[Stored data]

================================

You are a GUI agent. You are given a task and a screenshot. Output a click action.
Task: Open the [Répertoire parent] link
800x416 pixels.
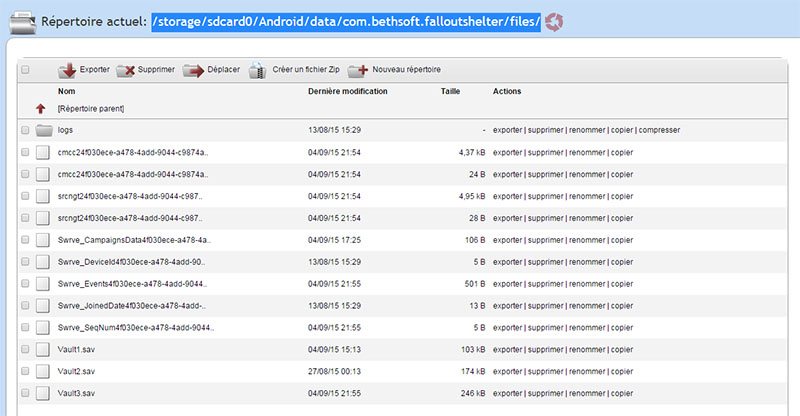click(x=91, y=108)
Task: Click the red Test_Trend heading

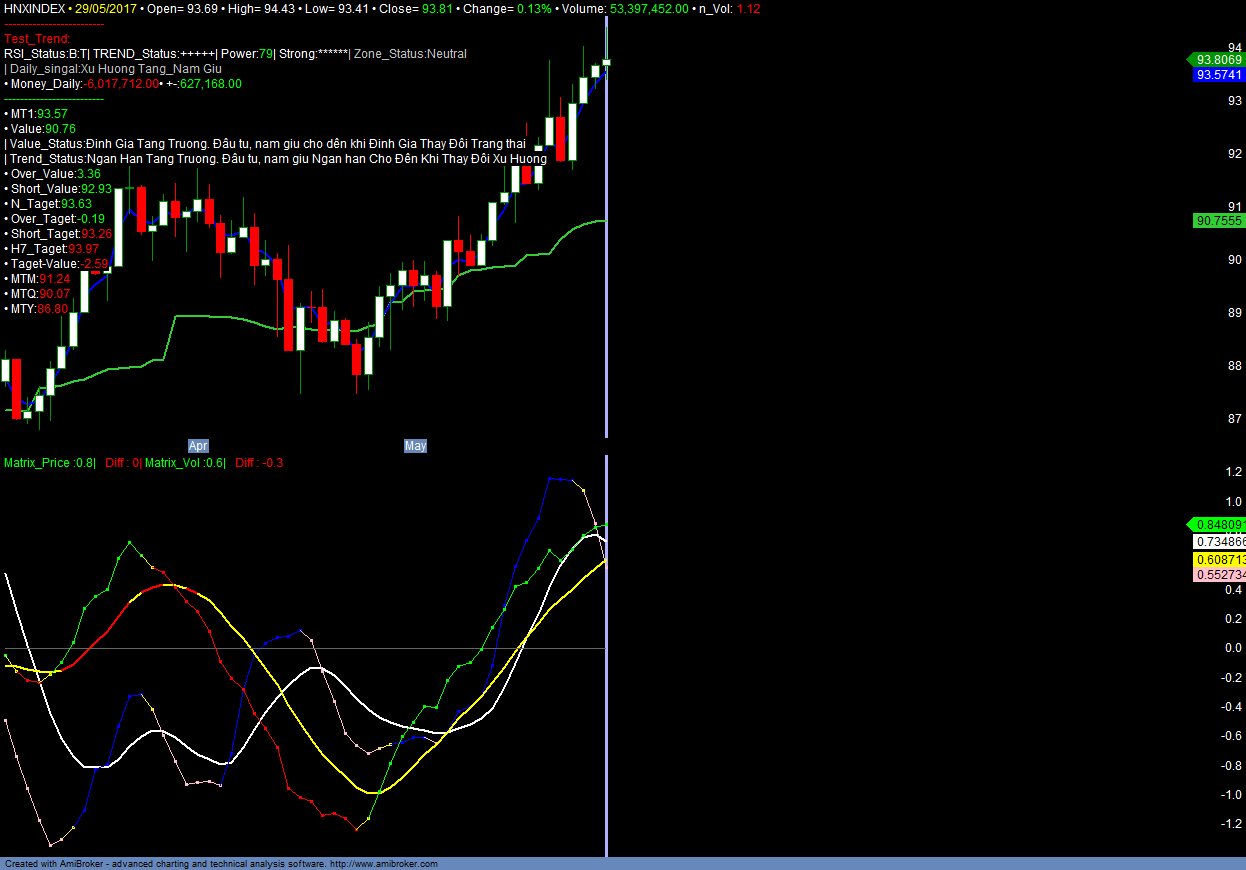Action: click(37, 39)
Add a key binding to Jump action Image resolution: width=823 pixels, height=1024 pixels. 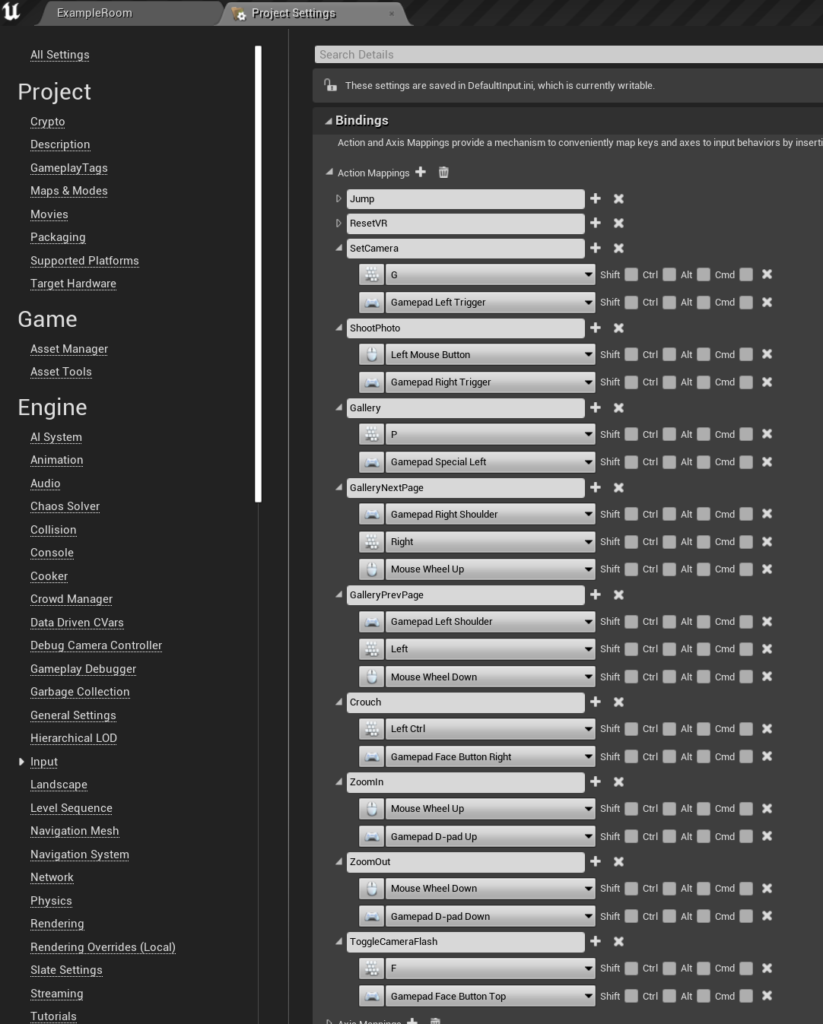point(595,199)
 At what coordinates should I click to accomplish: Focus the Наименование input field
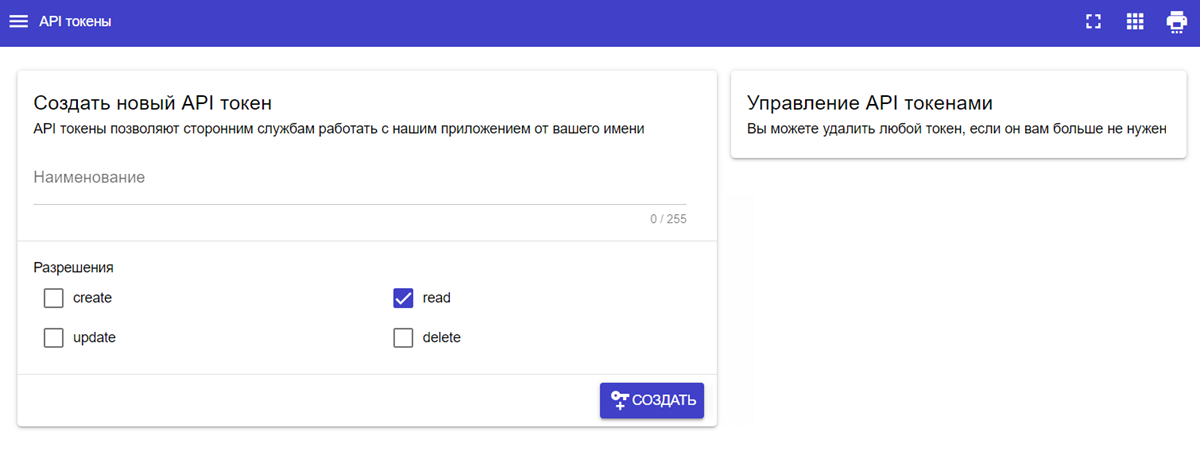(360, 180)
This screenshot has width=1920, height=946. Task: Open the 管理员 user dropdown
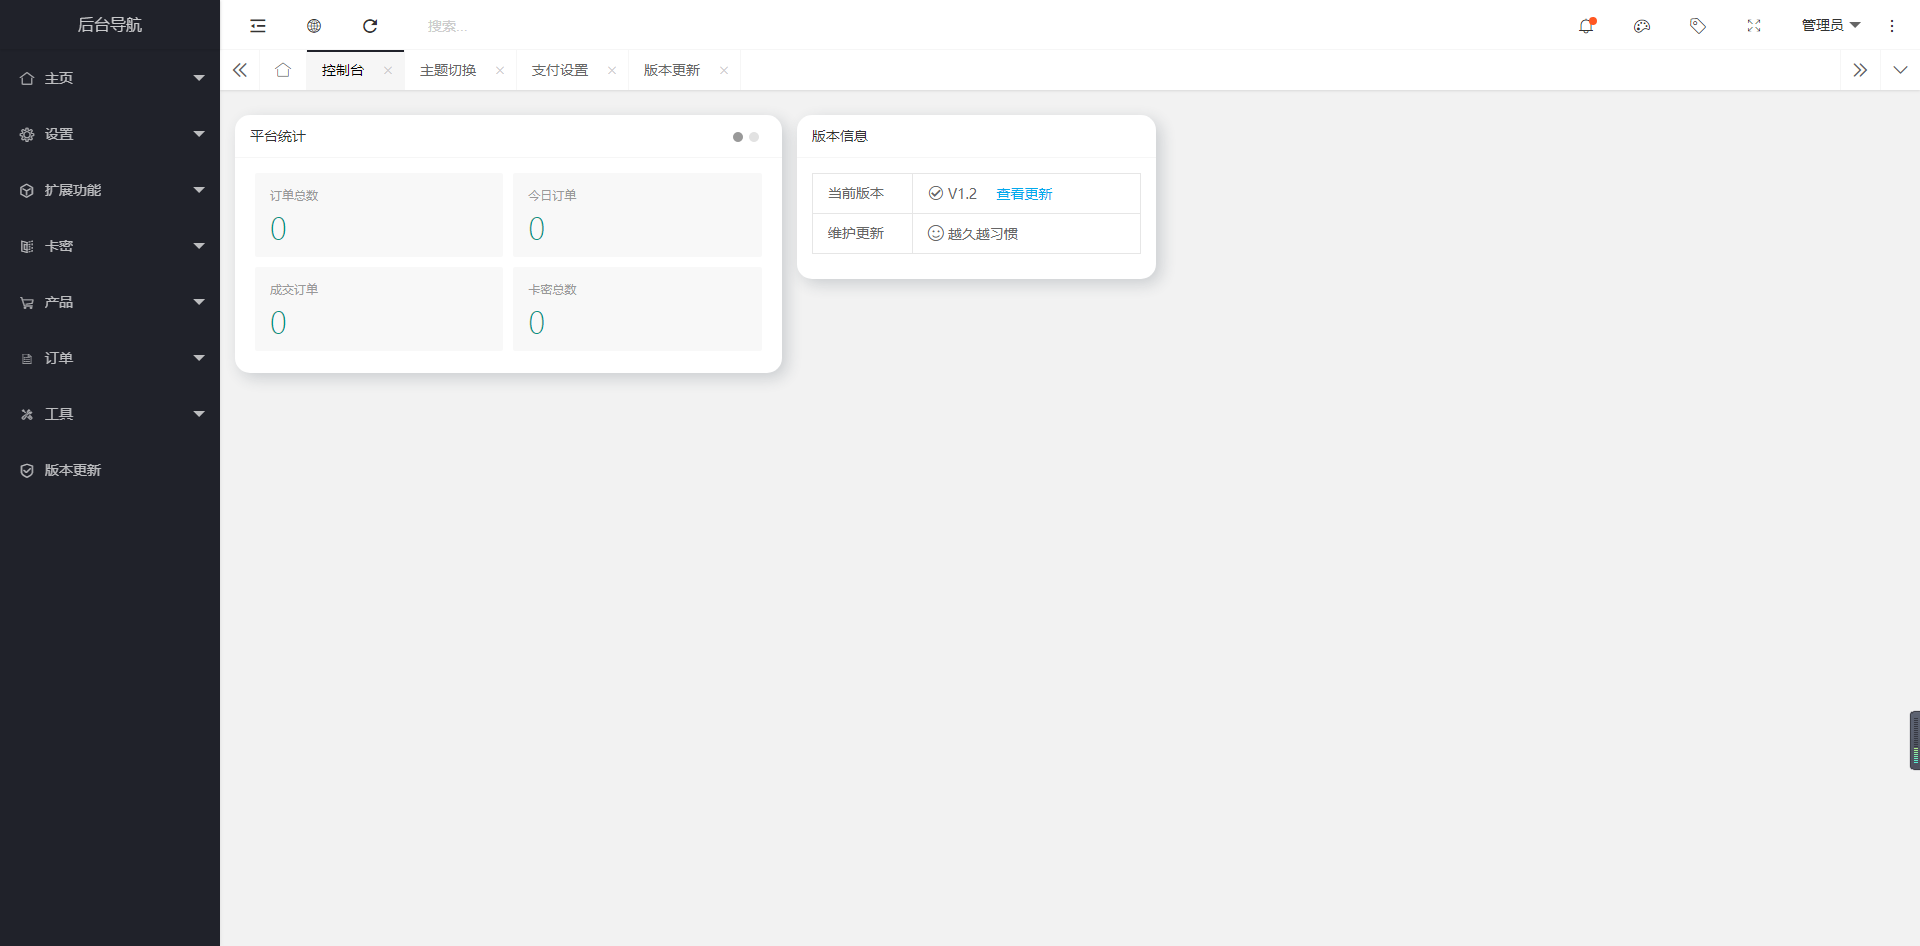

================================

_Action item_
Collect each line of the entries that has the word "screenshot", copying it in full.

_Answer for this exercise_
You are a GUI agent. You are given a task and a screenshot. Output a click action.
This screenshot has width=1920, height=946. Task: Open the 管理员 user dropdown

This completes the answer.